Si la musique, comme nous avons pu le montrer dans l'article précédent, est au service de la narration, c'est-à-dire du réalisateur dans sa manière de conduire son récit, elle joue un rôle important dans l'histoire en contribuant à l'installation d'un climat.

Dans Les Dents de la mer de Steven Spielberg, les coups d'archet, qui accompagnent au tout début le travelling avant horizontal sous l'eau, annoncent le sujet même du film qui va nous mettre aux prises avec un requin, un monstre aux dents redoutables.

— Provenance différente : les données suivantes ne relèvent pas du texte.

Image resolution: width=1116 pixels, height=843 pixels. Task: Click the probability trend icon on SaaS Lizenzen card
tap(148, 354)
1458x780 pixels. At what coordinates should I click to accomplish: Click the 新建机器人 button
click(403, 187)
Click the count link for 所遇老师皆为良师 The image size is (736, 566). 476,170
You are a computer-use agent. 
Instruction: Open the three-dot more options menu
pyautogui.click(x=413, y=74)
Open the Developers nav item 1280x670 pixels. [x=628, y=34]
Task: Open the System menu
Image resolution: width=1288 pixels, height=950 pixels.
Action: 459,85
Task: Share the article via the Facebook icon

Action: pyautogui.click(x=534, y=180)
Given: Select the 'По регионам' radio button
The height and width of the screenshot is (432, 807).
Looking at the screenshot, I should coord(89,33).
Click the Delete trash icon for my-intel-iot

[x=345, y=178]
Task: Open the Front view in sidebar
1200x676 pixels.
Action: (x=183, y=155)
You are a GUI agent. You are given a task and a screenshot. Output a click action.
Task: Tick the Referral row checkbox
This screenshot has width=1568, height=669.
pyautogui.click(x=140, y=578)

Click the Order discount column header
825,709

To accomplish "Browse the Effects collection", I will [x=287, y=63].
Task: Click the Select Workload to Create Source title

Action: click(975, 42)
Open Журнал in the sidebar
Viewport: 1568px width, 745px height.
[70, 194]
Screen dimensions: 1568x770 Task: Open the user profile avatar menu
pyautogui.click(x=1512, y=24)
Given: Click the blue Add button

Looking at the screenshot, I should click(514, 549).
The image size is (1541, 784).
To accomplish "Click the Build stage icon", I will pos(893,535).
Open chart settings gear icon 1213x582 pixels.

Dans un tout autre genre, Alain Resnais, dans Hiroshima, mon amour, distribue dès le prologue les thèmes musicaux composés par Giovanni Fusco pour donner au récit sa structure. Six thèmes musicaux, celui de l'oubli, du corps, du musée, des morts, des ruines et enfin celui de Nevers, accompagnent, dans un rapport contrapuntique, l'évolution du personnage féminin, interprété par Emmanuelle Riva, vers la résolution du traumatisme subi et enfoui au plus profond d'elle-même.

Dans La Soif du mal, de 1957, Orson Welles ouvre son film par un plan séquence de plus de trois minutes, tourné à la grue, avec une caméra des plus mobiles, et entièrement recouvert par une musique de big band qui interprète un mambo. La nature même de ce mambo, au rythme d'abord lent, nonchalant et qui finit par atteindre une extrême tension, correspond à la construction même de ce plan qui répond au schéma du suspense. Cette musique qui débute par la mise en route de la minuterie d'une bombe à retardement, placée dans le coffre d'une voiture, s'achève par son explosion infernale. Ainsi la musique renforce le côté implacable de l'action, devient l'expression d'une nécessité supérieure, comme l'instrument d'une prédestination. La voiture qui transporte cette bombe à retardement passe la frontière qui sépare les Etats-Unis du Mexique et contre toute attente au moment où les douaniers interpellent les passagers la musique ne s'efface pas et reste au premier plan comme pour mieux signifier le caractère implacable de l'événement qui se joue à l'insu des personnages, mais pas des spectateurs, et souligner le caractère illusoire d'une maîtrise de l'action de la part des hommes.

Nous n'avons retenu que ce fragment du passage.